In PCOS there is a particular problem that we have to address: how are we going to lower their insulin so they can lose weight more easily, so it’s not this huge struggle that makes them feel like they can’t succeed?
The best way to approach it is to provide the tools, information, and support they need, and be encouraging to make those dietary changes. Don’t focus on the numbers on the scale. Focus on lowering their insulin. Women usually do lose weight when that happens and they’re able to keep it off because they now have the tools and they feel positive about it. This is about treating a woman as a whole person and realizing that this is not a choice but a medical condition.
In PCOS it really is about a woman making changes for herself and empowering her to that. I think it is very empowering to understand what’s going on in your body and be able to see changes in your blood tests as signs of improvement. Patients really want to know what these blood tests mean. So I am hoping to provide a trusted source so that women have the facts they need.
For example, Metformin— which is probably the most prescribed medication for PCOS aside from the birth control pill—can cause a lot of gastrointestinal side effects that many women don’t really like. But there are some women who have conditions that are quite severe, and they actually do very well on Metformin.

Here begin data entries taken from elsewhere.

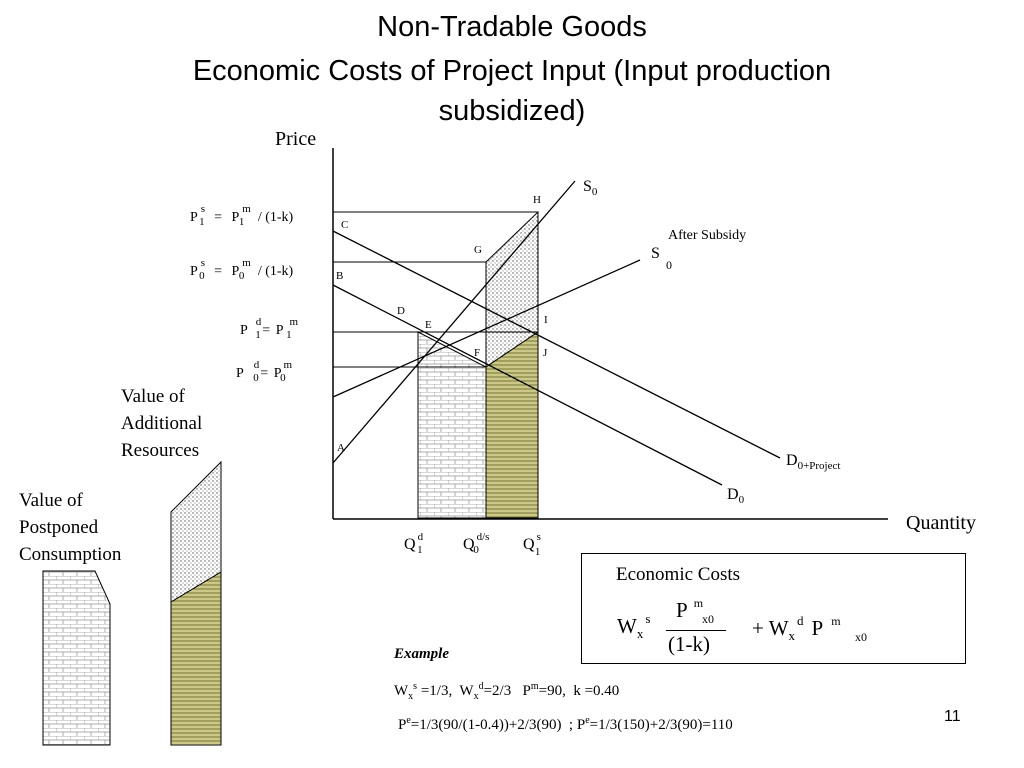  What do you see at coordinates (941, 523) in the screenshot?
I see `x-axis-label: Quantity` at bounding box center [941, 523].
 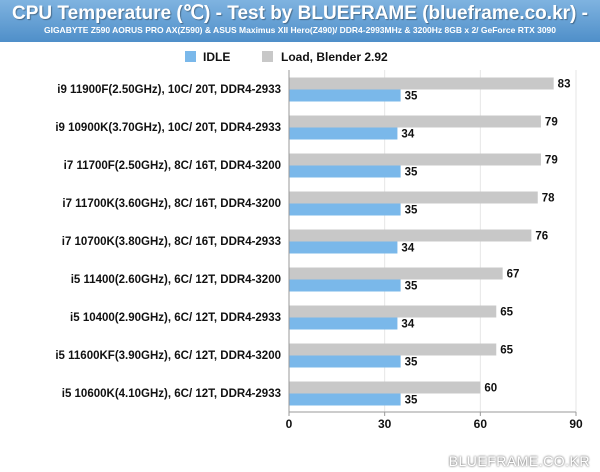 I want to click on legend-label-idle: IDLE, so click(x=216, y=57).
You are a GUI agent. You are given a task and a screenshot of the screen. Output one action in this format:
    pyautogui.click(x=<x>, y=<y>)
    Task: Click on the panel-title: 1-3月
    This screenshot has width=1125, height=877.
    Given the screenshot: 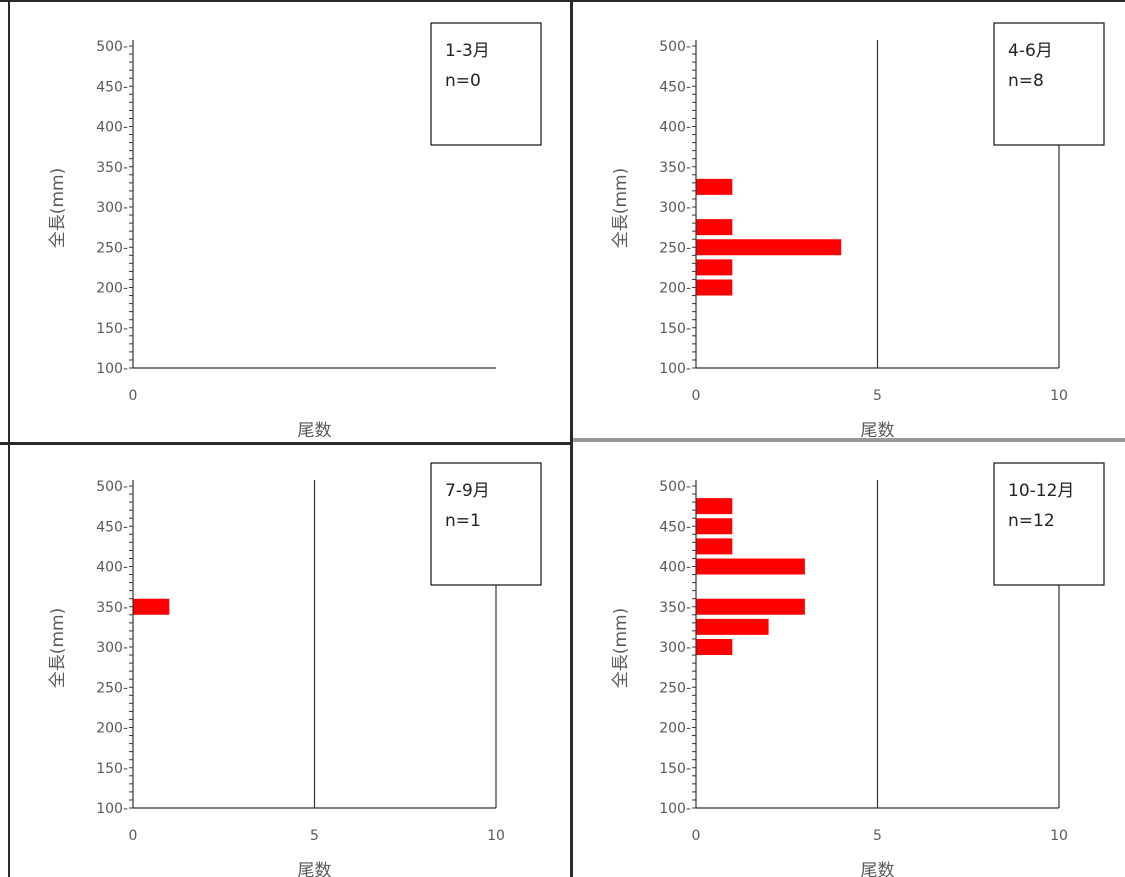 What is the action you would take?
    pyautogui.click(x=468, y=51)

For women who can’t tolerate Metformin, some of the natural supplements, like inositol, work just as well without the side effects.
I know the birth control pill helps a lot of women with PCOS, but it also masks the symptoms of the condition, which is why a lot of women go undiagnosed. They will have irregular periods when they’re young, they'll go on the birth control to deal with that, but they never really see their hormones after that point in time because they’re getting regular periods. When they come off of it and try to have a baby, that’s when they learn they have PCOS, but maybe they would have been aware of it earlier if they weren’t on the birth control pill.
The other problem is that birth control pills have an increased clotting risk which women with PCOS are already prone to.
There are other ways to deal with symptoms that are preferable. So I think an integrative approach where different kinds of treatments are used with awareness. A woman should consider what she wants to take and how it will affect her body.
Just like other chronic diseases, cardiovascular disease and Type 2 diabetes, PCOS is a huge public health concern and it’s not getting much research. It gets 0.1 percent of all funding from NIH. The fact that it affects seven million women in the U.S. alone means we need to increase the awareness of this so that women can identify it and treat it properly. That will make a huge difference for the overall health of women everywhere.